After being on the acupuncture table for a while, just me and a lot of needles, I sat up and realized I felt refreshed. I had taken a lot of deep breaths and I could feel myself relaxing during the session, like something beyond my control was taking over. I suddenly had no desire for comfort food and wound up craving vegetables instead.

Mini-crisis averted.

****

wild_xlgThe next day I woke up feeling blah again. It was raining, which typically doesn’t affect me much, but it put me in a place where I realized I wanted to do something to keep myself from succumbing to a downward spiral. I didn’t want to return to the parmigiana place. I have found that giving myself reasons to move about and experience things can help until I get my emotional footing.

That’s when I decided to go see Wild, the movie based on the book by Cheryl Strayed. I really enjoyed the book, her journey, her truth and I wanted to see what Reese Witherspoon would do with it, both as a producer and an actor. Some of Witherspoon’s previous movies are the ones I watch over and over, you know, the ones you can’t pass by if you’re channel surfing, i.e. Walk the Line, Legally Blonde, Sweet Home Alabama.

I settled into my seat in the theater in Union Square in New York City on the film’s opening day. It was rainy outside, which made it cozy on this mid-afternoon. My plan was to walk one block to the Strand bookstore afterwards and browse. That is a dreamy afternoon in the world of me.

When the movie opened and I saw the real Cheryl Strayed in a cameo role, driving a truck and dropping off Reese Witherspoon (playing Cheryl Strayed) at the place where she’d begin her journey on the Pacific Crest Trail, I was hooked. The symbolism was so perfect. I could almost hear Strayed saying, “Go ahead, Reese, you’ve got this. Tell my story. It’s your story now.” I recall author Elizabeth Gilbert expressing a similar sentiment to Julia Roberts when she played Gilbert in the Eat Pray Love movie.

How freeing and yet frightening it must be to release your story that way. To let someone execute a vision of what you lived. And not some happy-go-lucky story either. This is excruciating in parts – grieving mixed with bloody blisters, fear of potential harm in the wilderness melding with the reality of divorce, constant questioning of yourself converging with an actual lack of water on the trail. All of that provides contrast to the most divinely poignant moments with nature and with complete strangers.

Despite knowing how the film would end, I lived those bumps with Strayed through Witherspoon. The backstory clips were interspersed in a way that lent context and gravity to what was happening on the trail. I liked that Strayed wrote meaningful quotes in the log books on the trail along the way. It was purposeful. It was survival. Walking her way to peace.

In the book Strayed writes, “I was entering. I was leaving. California streamed behind me like a long silk veil. I didn’t feel like a big fat idiot anymore. And I didn’t feel like a hard-ass motherfucking Amazonian queen. I felt fierce and humble and gathered up inside, like I was safe in this world too.”

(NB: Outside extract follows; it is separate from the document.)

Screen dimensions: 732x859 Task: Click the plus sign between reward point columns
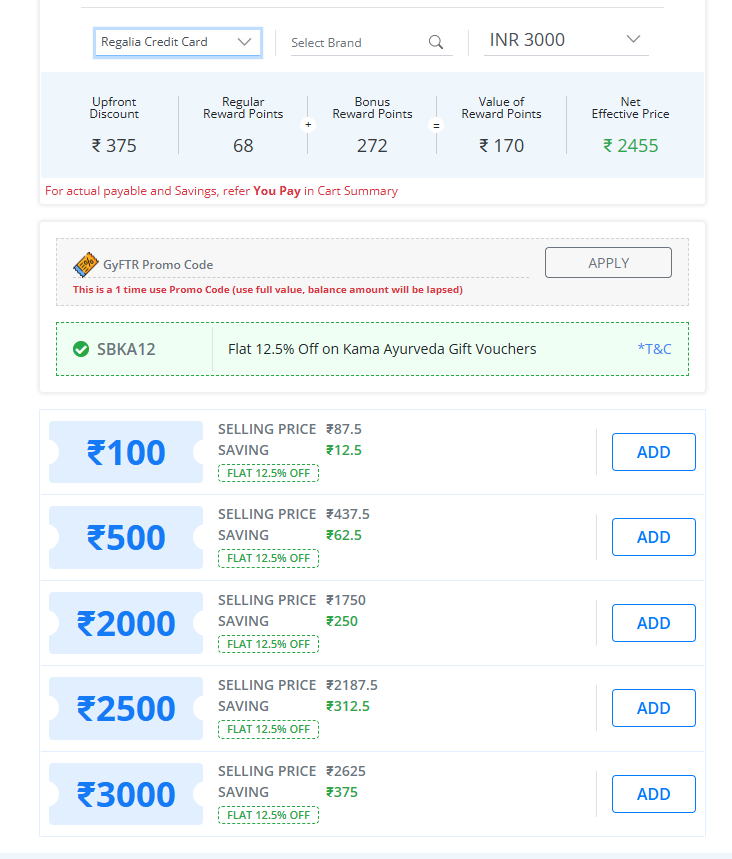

And because we’ve all felt like a big fat idiot and we’d all likely expect to feel like an Amazonian queen after embarking on this kind of adventure, we simply nod and acknowledge her for getting to this place that buoys her. I found myself craving a journey that would buoy me as well.

When the credits rolled, there were tears streaming down my cheeks in the dark theater. I’d finally cried. I still wasn’t sure why, cinematic excellence aside.

****

The rain had stopped, I realized, as I emerged from the theater. I walked to the Strand with the intent of taking a look at a book I’d seen on The New York Times Best Sellers Travel List called 100 Places in France Every Woman Should Go. They didn’t have it, but I put my name on a list in case they get it.

Then I walked back out into the fresh air and mulled it all – the tears, my strong reaction to a story that doesn’t mirror my own, the emotional place I’d been in all week. Was it really all that hard to figure out? My own chronicled journey is in the hands of an agent. I know how hard it is to cut a vein and bleed all over the paper. And wait.

In the name of what, I often ask.

Maybe it’s so that someone else in a vulnerable place on a random day can feel, just acutely feel, when they hear my story. Just like Strayed’s did for me on this day.